Data to process:
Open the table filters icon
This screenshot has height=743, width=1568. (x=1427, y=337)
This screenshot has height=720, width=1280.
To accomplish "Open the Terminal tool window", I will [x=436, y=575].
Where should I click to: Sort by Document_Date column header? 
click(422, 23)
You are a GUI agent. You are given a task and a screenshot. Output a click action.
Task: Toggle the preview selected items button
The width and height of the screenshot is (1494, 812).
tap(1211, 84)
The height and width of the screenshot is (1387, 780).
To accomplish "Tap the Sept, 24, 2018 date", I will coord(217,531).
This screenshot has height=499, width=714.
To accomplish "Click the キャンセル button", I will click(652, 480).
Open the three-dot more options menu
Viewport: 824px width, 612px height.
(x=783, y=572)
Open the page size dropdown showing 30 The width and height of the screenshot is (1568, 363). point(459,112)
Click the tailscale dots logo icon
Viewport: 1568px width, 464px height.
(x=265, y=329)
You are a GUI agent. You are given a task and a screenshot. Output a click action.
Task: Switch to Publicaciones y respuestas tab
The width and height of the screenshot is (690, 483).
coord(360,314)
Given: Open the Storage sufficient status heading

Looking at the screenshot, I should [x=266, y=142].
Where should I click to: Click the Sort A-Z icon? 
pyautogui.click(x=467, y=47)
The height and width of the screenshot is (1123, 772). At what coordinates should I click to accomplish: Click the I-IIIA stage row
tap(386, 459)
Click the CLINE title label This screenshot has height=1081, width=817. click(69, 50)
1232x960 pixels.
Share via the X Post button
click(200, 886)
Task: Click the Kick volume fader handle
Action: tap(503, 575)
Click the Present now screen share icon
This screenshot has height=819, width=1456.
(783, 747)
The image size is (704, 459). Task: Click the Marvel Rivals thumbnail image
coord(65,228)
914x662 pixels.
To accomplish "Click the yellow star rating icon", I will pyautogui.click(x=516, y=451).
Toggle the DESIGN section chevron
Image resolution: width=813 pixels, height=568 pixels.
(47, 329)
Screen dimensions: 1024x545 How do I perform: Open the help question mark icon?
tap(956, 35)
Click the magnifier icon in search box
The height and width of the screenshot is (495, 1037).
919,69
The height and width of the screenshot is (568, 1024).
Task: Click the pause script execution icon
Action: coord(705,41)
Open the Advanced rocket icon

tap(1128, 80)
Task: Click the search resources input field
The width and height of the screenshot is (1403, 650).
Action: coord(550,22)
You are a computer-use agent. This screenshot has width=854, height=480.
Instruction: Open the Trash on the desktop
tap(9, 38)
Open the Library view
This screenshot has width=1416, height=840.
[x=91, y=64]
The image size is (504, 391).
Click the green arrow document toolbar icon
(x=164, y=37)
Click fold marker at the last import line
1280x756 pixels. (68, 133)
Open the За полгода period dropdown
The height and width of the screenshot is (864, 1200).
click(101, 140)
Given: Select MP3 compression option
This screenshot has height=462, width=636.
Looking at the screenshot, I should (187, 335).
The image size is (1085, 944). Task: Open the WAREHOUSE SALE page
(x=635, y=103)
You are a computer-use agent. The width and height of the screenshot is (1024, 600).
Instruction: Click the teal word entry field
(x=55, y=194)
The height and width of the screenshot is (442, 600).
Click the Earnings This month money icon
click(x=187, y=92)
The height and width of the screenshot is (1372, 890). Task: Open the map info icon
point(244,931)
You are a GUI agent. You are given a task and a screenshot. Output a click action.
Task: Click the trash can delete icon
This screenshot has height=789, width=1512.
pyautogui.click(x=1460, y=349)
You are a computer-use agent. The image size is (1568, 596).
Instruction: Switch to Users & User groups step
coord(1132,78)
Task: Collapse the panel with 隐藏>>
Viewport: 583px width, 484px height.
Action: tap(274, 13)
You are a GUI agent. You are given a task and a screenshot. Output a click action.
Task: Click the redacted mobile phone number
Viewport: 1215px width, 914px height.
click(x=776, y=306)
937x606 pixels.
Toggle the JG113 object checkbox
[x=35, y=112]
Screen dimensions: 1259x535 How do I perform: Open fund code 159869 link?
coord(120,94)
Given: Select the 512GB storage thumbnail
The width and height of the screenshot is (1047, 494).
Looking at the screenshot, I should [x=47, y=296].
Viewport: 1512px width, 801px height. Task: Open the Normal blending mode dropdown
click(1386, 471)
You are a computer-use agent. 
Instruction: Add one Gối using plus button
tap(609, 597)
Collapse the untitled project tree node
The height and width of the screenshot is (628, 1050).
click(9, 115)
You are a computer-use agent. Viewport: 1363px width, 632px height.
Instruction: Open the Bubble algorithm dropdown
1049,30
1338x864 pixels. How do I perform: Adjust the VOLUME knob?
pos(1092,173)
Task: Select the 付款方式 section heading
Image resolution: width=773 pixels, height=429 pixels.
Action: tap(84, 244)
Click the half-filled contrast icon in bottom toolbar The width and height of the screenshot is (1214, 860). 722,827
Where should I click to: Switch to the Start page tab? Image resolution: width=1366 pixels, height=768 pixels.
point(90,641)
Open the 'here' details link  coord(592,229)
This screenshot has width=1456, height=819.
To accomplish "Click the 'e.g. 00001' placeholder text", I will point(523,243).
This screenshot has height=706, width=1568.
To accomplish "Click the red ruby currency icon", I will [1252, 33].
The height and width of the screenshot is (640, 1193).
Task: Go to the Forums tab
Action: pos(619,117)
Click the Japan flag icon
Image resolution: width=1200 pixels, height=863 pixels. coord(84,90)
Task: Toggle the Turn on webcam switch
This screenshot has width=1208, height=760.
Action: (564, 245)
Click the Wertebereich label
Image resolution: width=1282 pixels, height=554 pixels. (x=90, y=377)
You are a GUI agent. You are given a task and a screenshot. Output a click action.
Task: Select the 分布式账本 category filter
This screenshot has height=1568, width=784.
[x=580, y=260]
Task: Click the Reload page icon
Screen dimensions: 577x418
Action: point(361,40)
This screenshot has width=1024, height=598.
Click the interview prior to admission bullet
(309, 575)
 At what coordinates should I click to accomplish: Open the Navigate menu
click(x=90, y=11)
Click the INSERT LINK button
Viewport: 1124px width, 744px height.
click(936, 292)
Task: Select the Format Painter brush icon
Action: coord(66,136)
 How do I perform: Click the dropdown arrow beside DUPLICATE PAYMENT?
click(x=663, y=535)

Task instructions: Look for the line that contains "Instruction: Open the Bubble" in the listing above. Set down that line and each line after it, ending with the last one.

Task answer:
Instruction: Open the Bubble algorithm dropdown
1049,30
1338x864 pixels. How do I perform: Adjust the VOLUME knob?
pos(1092,173)
Task: Select the 付款方式 section heading
Image resolution: width=773 pixels, height=429 pixels.
Action: tap(84, 244)
Click the half-filled contrast icon in bottom toolbar The width and height of the screenshot is (1214, 860). 722,827
Where should I click to: Switch to the Start page tab? Image resolution: width=1366 pixels, height=768 pixels.
point(90,641)
Open the 'here' details link  coord(592,229)
This screenshot has width=1456, height=819.
To accomplish "Click the 'e.g. 00001' placeholder text", I will point(523,243).
This screenshot has height=706, width=1568.
To accomplish "Click the red ruby currency icon", I will [1252, 33].
The height and width of the screenshot is (640, 1193).
Task: Go to the Forums tab
Action: pos(619,117)
Click the Japan flag icon
Image resolution: width=1200 pixels, height=863 pixels. coord(84,90)
Task: Toggle the Turn on webcam switch
This screenshot has width=1208, height=760.
Action: (564, 245)
Click the Wertebereich label
Image resolution: width=1282 pixels, height=554 pixels. (x=90, y=377)
You are a GUI agent. You are given a task and a screenshot. Output a click action.
Task: Select the 分布式账本 category filter
This screenshot has height=1568, width=784.
[x=580, y=260]
Task: Click the Reload page icon
Screen dimensions: 577x418
Action: point(361,40)
This screenshot has width=1024, height=598.
Click the interview prior to admission bullet
(309, 575)
 At what coordinates should I click to accomplish: Open the Navigate menu
click(x=90, y=11)
Click the INSERT LINK button
Viewport: 1124px width, 744px height.
click(936, 292)
Task: Select the Format Painter brush icon
Action: coord(66,136)
 How do I perform: Click the dropdown arrow beside DUPLICATE PAYMENT?
click(x=663, y=535)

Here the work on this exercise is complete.